Another point I want to touch on is that BPM is still a single silo. Yes we can integrate it, but from a business point of view, real value for BPM is only realised once we start integrating, especially with CRM and ECM. So an organisation does this in one department, but intergration needs are different in another, and another. This makes it hard to justify the integration spending, even more so for processes that are less structured and require more flexibility. This is where we need a far wider approach, business needs to take a holistic view on what they term as processes and services, and vendors have to be aware of this. Inter-connectors out of the box, professional services all help, but the real win is when platforms deliver holistic solutions....

Forward thinkers will have identified that a single platform for ECM, CRM and BPM, or even better, APG (Adaptive Process Guidance) in place of traditional BPM removes the integration nightmare and potentially delivers improved efficiency and customer services across the enterprise. Business then need not worry about integration needs of departments and particular processes, simply because its there, all in one. APG delivers all the adaptive capbilities an organisation needs to have it fully penetrate all processes and "work" that is carried out...This is where BPM type solutions really start to make a massive difference...
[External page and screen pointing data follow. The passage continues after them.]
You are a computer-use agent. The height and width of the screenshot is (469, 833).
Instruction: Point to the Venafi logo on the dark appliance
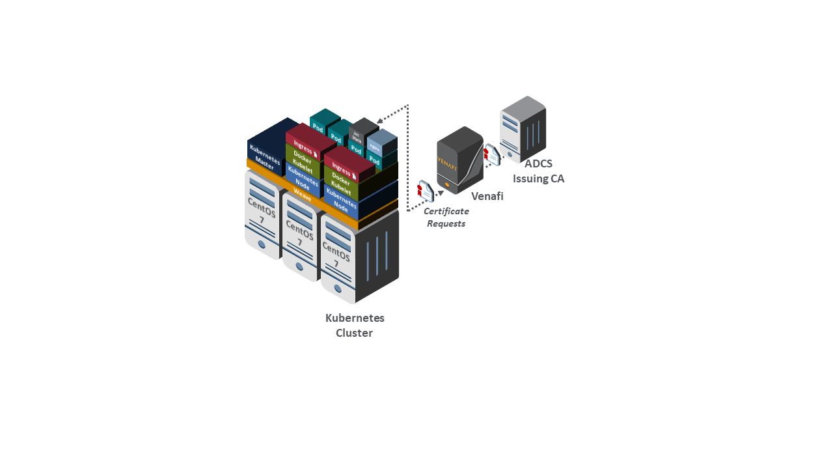point(448,163)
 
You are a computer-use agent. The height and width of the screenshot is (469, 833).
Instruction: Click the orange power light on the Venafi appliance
point(447,184)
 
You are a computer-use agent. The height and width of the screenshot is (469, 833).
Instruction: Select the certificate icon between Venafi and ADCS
point(491,154)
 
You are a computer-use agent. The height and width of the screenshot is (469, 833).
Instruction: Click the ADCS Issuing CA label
point(538,171)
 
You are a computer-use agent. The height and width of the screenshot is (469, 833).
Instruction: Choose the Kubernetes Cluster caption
point(355,326)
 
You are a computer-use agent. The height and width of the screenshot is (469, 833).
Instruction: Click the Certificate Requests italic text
point(446,218)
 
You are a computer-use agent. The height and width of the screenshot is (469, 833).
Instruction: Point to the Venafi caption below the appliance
point(487,196)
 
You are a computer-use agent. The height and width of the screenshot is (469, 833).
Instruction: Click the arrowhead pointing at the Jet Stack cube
point(380,120)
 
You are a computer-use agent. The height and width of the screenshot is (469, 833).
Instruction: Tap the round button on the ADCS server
point(510,154)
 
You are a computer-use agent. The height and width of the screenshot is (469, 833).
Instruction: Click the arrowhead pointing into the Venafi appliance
point(441,192)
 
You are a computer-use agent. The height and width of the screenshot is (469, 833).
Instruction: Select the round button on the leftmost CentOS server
point(262,244)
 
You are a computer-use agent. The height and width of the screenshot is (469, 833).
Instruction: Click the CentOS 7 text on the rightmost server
point(336,255)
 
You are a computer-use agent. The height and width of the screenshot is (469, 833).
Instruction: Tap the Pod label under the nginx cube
point(374,160)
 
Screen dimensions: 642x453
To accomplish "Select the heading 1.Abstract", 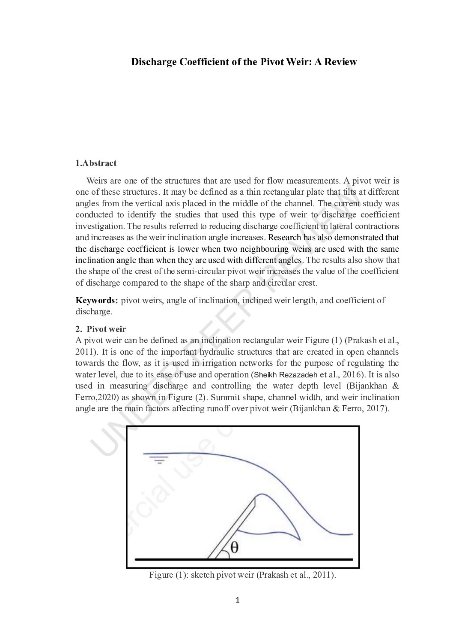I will point(96,163).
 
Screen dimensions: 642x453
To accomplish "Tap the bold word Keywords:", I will point(97,300).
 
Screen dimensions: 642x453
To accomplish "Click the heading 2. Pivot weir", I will point(101,329).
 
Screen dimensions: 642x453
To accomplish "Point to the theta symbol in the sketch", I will point(235,547).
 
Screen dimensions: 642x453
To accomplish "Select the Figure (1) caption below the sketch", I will point(242,575).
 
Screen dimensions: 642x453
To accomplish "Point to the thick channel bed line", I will point(244,560).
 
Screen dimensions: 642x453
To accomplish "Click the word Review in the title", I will point(340,62).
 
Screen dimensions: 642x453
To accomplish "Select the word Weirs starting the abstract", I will point(96,181).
I have recently spoken about BPM agility, social needs and APG with eBizQ Peter Schoof. The pod cast is available here

http://www.ebizq.net/blogs/2011/02/is_adaptive_process_guidance_t.php

Top Down vs. Bottom Up

Connie, you're right on the mark with these thoughts. We see the same things--but often in the context of a department or division that comes to us because the massively-scaled, top-down, centrally-mandated BPM effort is not meeting the specific needs of that particular business unit.
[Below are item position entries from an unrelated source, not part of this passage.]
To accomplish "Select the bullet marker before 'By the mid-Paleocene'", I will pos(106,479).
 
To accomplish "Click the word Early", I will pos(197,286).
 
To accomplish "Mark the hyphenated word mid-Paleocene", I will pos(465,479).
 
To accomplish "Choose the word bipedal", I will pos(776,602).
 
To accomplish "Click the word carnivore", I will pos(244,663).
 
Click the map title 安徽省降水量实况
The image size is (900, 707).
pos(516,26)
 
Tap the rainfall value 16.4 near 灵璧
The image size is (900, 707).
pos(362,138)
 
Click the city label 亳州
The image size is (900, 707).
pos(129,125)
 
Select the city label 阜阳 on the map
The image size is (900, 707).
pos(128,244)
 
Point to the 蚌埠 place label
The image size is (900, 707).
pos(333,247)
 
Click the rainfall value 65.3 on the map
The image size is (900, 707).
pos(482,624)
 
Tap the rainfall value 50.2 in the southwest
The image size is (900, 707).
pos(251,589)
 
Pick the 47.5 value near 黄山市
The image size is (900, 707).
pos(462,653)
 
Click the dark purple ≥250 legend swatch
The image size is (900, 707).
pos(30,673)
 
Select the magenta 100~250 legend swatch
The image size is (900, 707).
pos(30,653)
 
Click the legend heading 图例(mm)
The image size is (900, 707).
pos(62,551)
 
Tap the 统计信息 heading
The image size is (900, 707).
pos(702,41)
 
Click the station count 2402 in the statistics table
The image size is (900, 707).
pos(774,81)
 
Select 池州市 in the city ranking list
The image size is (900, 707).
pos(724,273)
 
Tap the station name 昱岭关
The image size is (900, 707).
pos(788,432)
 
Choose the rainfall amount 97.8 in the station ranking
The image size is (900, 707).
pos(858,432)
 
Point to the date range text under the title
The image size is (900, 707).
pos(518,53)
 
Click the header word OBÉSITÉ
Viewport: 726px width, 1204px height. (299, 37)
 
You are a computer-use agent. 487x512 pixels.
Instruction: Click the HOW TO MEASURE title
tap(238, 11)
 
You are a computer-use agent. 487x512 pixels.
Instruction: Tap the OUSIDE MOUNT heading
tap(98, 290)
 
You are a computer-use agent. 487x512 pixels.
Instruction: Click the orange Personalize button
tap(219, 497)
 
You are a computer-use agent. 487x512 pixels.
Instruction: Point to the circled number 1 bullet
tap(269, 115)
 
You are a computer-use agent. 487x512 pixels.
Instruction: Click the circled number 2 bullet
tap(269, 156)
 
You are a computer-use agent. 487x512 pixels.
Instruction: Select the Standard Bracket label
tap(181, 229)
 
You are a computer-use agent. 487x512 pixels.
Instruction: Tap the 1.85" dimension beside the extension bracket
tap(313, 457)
I discussed this briefly in a recent blog posting of my own:

http://blog.bplogix.com/2011/02/big-data-big-headaches.html

That's why your story about the Six Sigma organization, and the comments about CoE size in your fifth bullet point ring true: big organizations too often approach problems with big, expensive, over-the-top solutions. BPM can very frequently scale more effectively through multiple targeted installations than through a single, top-down enterprise deployment.
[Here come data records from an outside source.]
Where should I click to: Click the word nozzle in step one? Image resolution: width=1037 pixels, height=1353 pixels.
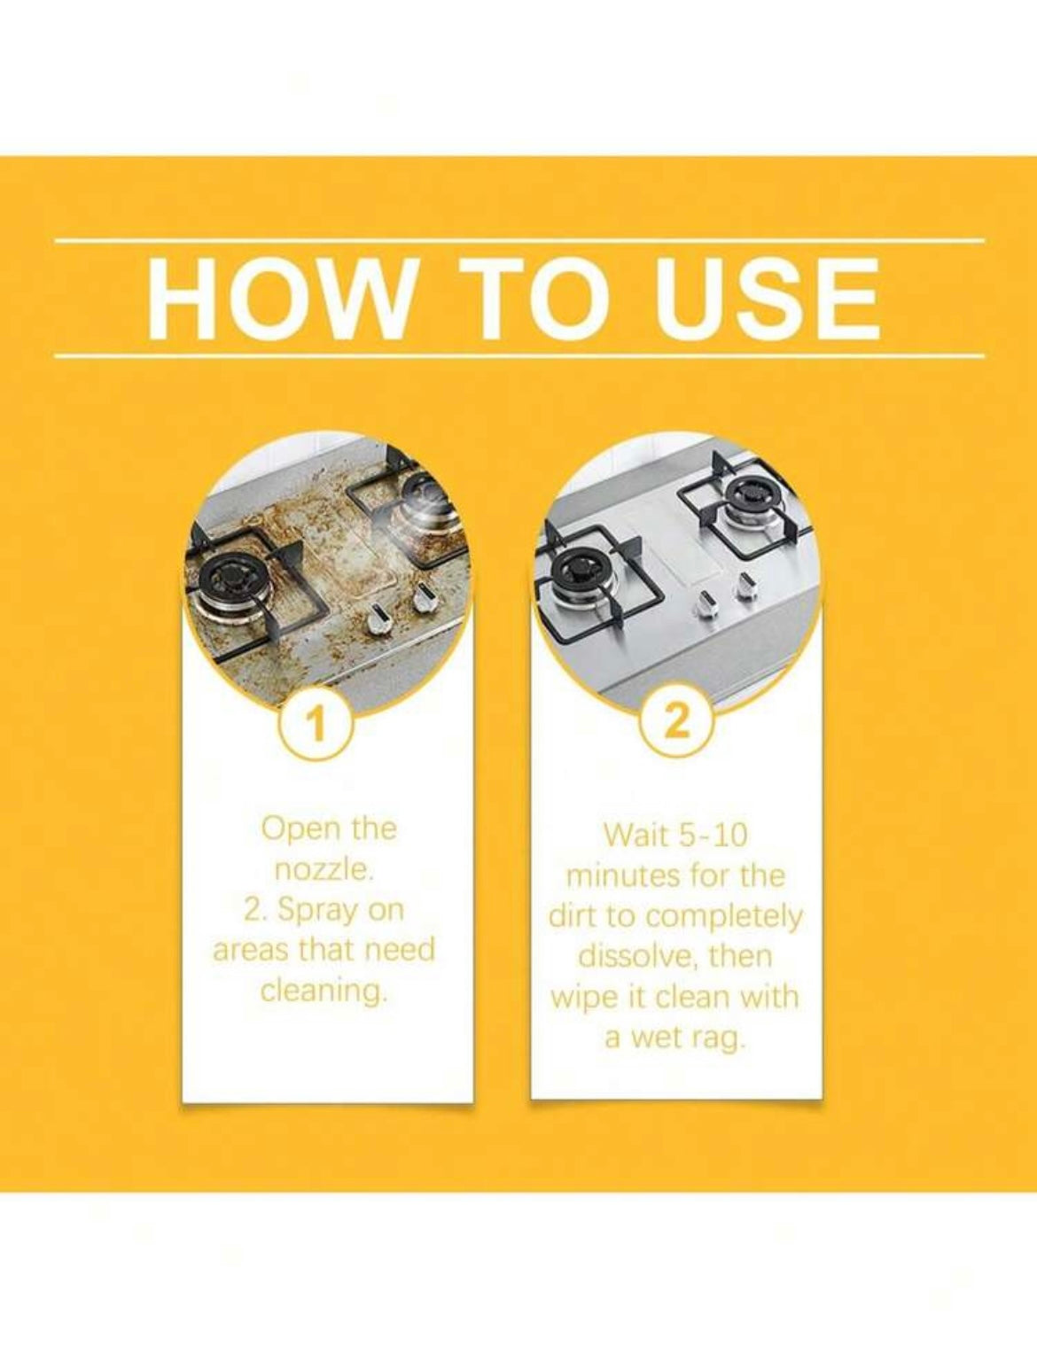tap(324, 870)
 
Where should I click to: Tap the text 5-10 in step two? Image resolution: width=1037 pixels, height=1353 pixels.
tap(713, 836)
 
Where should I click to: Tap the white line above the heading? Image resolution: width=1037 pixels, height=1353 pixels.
tap(518, 240)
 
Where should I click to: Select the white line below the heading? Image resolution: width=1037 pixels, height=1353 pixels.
tap(518, 357)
8 Sources of BPM headaches

Spot on Connie. I can relate to all of these.
Can I suggest another? Sustaining a BPM programme beyond its initial success. Im my experience, too frequently the BPM programme is treated as a project and once initial targets are achieved, the project falls by the wayside and initial gains are gradually eroded. The key to dealing with this particular challenge is for managers to monitor and control business processes once they move into 'business-as-usual' operational mode. Unfortunately many managers are lacking these critical skills and BPM training mostly focusses on BPM analysts and architects for process implementation and improvement with little focus on management practices, measurement and control for sustaining and nurturing into the future.

Embarking on design,

Embarking on design, development, implementation of Business Process Management System (BPMS) application is a challenge for an enterprise. Surveys consistently show that BPMS is a top priority for Business organization. Yet after years of investment and implementation, BPMS has failed to become pervasive among business users; Estimates that no more than 20% of business users actually use BPMS proactively. This means that BPMS is not being effectivelly used to manage Business Performance. So, what is the problem and why are't Business organizations doing better with BPMS? I sees business organization facing challenges in several areas: Sort a standards practices to establish BPMS Processes and set themselves on the path to self-improvement.Global business organization use variety of frameworks, standards, methods and guideline principle to manage it. This research is to determine the most frequently encountered requirements in Process Approach of BPMS applications along with the recommended solution based to resolve these requirements using the Standardization of Best Practices on BPMS.